According to the Mishna on today’s daf, there are four periods in the year when someone who sells an animal to another must inform him, “Today I sold its mother to be slaughtered,” or “Today I sold its young to be slaughtered.”
These days include:
- On the eve of the last day of Sukkot,
- On the eve of the first day of Passover,
- On the eve of Shavuot, and
- On the eve of Rosh HaShana.
Rabbi Yosei HaGelili rules that this is true also on the eve of Yom Kippur, in the Galilee.
The reason for this law is that on these days many people slaughtered animals in preparation for the holiday, so it is understood that the purchaser has bought the animal for the holiday. If it cannot be on that day for that purpose, the purchaser would have to be told. Similarly, according to the Mishna, if the seller sold a mother animal to the family of a groom and its offspring to the family of the bride he would have to inform them, since it is likely that they will be planning to slaughter the animals on the same day.
Tosafot quotes Rabbeinu Tam as suggesting that on Sukkot people only prepared meat for their meals on the last day of the holiday because at the beginning of the holiday they were occupied with the other commandments of the day – lulav and sukka. The last day – Shemini Atzeret – is considered a unique holiday on its own that was viewed as a day that celebrates the special relationship between God and the Jewish People (see Massekhet Sukka, daf 55b).

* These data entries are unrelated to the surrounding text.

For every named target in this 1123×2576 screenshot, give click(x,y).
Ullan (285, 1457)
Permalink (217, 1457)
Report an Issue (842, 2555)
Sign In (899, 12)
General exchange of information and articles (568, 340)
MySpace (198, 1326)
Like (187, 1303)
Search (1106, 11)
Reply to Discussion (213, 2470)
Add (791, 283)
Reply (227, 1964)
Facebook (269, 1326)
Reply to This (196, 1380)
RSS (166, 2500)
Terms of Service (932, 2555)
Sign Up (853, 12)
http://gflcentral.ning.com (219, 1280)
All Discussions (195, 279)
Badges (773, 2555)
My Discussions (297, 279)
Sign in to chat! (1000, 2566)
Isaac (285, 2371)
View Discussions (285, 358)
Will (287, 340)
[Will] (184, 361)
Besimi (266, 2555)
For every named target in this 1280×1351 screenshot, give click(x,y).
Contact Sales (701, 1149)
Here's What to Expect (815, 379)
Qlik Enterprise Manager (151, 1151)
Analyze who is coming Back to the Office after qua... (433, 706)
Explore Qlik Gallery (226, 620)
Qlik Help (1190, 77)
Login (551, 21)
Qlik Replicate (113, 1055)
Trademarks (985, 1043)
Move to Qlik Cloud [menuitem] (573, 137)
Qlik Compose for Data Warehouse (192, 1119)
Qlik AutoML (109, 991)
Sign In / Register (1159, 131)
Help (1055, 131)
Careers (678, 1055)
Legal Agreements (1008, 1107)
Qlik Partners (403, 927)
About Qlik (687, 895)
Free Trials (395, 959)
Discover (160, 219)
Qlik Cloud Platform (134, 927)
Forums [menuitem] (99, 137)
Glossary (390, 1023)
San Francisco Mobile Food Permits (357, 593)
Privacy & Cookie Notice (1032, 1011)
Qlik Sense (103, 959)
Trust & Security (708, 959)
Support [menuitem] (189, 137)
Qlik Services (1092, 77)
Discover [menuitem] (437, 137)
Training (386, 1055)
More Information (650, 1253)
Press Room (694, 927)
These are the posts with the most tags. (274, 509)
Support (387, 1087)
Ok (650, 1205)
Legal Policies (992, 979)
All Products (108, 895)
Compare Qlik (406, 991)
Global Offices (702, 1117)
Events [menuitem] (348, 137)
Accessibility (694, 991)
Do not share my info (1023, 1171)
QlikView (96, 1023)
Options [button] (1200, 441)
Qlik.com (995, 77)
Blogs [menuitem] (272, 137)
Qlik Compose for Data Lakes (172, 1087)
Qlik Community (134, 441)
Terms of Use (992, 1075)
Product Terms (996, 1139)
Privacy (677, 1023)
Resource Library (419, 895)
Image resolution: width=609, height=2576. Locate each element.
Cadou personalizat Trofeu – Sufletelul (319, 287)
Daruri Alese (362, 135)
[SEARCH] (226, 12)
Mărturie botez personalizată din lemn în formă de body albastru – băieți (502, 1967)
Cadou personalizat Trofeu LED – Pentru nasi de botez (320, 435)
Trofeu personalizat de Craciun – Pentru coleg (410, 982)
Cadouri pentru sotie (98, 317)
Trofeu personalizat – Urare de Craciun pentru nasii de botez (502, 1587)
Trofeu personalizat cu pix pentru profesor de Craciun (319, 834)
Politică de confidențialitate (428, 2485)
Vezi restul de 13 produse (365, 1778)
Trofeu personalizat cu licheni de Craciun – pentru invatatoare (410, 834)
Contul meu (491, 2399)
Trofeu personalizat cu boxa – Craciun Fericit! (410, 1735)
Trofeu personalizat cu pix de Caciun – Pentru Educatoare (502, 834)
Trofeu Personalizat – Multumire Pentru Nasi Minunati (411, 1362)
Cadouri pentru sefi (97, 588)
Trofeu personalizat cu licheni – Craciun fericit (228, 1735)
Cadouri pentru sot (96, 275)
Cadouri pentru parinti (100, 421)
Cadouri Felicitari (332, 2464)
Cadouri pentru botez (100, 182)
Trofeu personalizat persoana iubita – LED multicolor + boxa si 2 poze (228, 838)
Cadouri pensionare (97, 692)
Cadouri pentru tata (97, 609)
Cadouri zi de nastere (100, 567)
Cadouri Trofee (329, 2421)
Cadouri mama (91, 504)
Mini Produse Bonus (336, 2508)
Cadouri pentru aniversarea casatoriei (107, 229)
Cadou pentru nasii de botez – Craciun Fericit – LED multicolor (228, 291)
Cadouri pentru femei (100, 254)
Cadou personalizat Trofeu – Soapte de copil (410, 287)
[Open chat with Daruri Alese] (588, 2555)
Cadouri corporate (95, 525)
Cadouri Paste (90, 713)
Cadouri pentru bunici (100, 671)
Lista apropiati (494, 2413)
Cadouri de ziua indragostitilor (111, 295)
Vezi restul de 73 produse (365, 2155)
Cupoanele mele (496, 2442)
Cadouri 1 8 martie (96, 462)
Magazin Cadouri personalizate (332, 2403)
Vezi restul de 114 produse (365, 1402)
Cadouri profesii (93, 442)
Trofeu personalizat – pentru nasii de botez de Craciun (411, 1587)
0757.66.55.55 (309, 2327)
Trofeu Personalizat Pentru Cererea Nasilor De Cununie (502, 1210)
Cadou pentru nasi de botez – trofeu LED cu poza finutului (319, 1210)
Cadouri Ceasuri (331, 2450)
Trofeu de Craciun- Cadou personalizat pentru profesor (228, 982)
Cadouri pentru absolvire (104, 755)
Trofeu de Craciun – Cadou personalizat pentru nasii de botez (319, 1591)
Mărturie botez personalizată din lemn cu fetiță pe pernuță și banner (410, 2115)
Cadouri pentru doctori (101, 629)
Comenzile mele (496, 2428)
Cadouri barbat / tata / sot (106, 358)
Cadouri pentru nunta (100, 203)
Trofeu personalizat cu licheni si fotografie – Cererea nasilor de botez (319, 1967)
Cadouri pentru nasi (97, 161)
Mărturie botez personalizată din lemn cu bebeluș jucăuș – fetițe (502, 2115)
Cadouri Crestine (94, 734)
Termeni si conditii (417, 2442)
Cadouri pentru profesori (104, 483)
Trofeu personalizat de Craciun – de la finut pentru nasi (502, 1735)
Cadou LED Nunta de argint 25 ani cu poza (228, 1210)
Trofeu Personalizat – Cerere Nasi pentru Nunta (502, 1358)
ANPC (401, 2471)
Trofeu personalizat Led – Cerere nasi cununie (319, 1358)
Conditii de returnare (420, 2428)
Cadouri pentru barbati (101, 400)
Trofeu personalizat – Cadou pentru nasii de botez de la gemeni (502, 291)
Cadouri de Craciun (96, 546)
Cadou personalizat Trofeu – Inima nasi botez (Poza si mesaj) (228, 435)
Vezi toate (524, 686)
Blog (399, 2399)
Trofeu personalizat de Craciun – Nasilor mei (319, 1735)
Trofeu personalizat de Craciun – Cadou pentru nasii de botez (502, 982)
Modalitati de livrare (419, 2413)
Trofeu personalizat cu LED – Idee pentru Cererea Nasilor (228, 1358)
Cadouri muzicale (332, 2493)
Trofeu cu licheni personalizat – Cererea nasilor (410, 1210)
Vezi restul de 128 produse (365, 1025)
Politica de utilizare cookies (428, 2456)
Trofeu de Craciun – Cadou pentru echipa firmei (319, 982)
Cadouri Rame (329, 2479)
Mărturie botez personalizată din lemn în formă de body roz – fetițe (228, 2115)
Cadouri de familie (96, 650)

The reason for concern prior to Yom Kippur, would appear to be based on the Gemara in Massekhet Yoma (daf 81b) that teaches that someone who eats and drinks on erev Yom Kippur is credited as though he had fasted on both the ninth and the tenth days of Tishrei. This is generally understood to mean that there is a special mitzva to eat on the day before Yom Kippur. Tosafot explain that although this would appear to apply everywhere, it was only in the Galilee that people ate meat; in other places people preferred lighter fare, like fish or poultry.